Sir Thomas Wyatt: Poems Summary and Analysis of 'Lux! My Fair Falcon'

Summary

The first two lines begin with a burst of enthusiasm at the freedom of the falcon and its associates. The narrator in line 3 is relieved that the falcon returns to him. He offers a comparison with the falcon’s faithful returns with that of others who had once sought his companionship and now reject him. The former friends are compared to parasites fleeing a dead host, and the narrator comments on the cruelty of this rejection over a small challenge to their relationship.

The concluding rhyming couplet has the narrator swearing by the birds’ bells that his only true friends are the falcons.

Analysis

The poem begins with an expressive appeal to the falcon: a bird of prey often used at court and trained specifically for hunting. The rhyme scheme used is ABABABCC.

The narrator seems to be passionate about, even envious of, the freedom of the falcons. There is an irony in this as the birds are carefully trained to obey their master, and their freedom is fleeting; the falcons are trained to return. ‘Lux’ seems to be a common name for a trained falcon, and also operates as a pun on the word ‘luck’: the falcon is lucky to have even a brief amount of freedom.
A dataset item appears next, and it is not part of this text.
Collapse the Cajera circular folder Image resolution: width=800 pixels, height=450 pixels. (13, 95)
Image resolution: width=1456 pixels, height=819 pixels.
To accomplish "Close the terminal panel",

In Wyatt's time, the term ‘falcon’ referred exclusively to the females of the species; male birds were called 'hawks'. This suggests that Wyatt is symbolizing the ladies of the court through the falcon. It is possible that the poem alludes to a point when the narrator felt that he had been cruelly forsaken by the female sex. His simile, ‘like lice away from dead bodies’ is a particularly gruesome one, reminding us that there is more to this spurned lover than the bewildered Petrarchan hero.
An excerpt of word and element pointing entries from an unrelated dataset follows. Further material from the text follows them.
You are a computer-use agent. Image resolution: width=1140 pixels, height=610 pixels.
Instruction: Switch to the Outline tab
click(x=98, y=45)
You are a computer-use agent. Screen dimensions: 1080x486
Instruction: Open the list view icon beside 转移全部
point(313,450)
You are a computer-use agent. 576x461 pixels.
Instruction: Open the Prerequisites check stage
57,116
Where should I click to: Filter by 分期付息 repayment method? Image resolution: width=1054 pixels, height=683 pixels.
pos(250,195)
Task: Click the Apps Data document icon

Wyatt, like other courtiers under Henry VIII, went through periods of great disfavor as well as great reward, and it is certainly credible that the poem illustrates a period of social rejection felt by the narrator. 'Lux! My Fair Falcon' is believed to have been composed when Wyatt was imprisoned in 1841. This would help explain the despair evident in the poem, and the harshness of description used to illustrate his feelings of desertion. He was imprisoned as an apparent partner in adultery with Anne Boleyn. Anne and the four other men charged with the adulterous liaisons were executed. Only Wyatt was allowed to rejoin the court.

The idea of a wild animal as a metaphor is similar to the approach used in ‘Whoso List to Hunt’, which is said use a hind as a metaphor for newly married Anne Boleyn. This time, however, the bird has been tamed to a point of loyalty much greater than the human figures mentioned in the poem, unlike the collared hind, which retains its wild ways.

The poem makes considerable use of alliteration around the letters f, l and b. These sounds suggest the sound of the bird wings as they flap and beat in flight.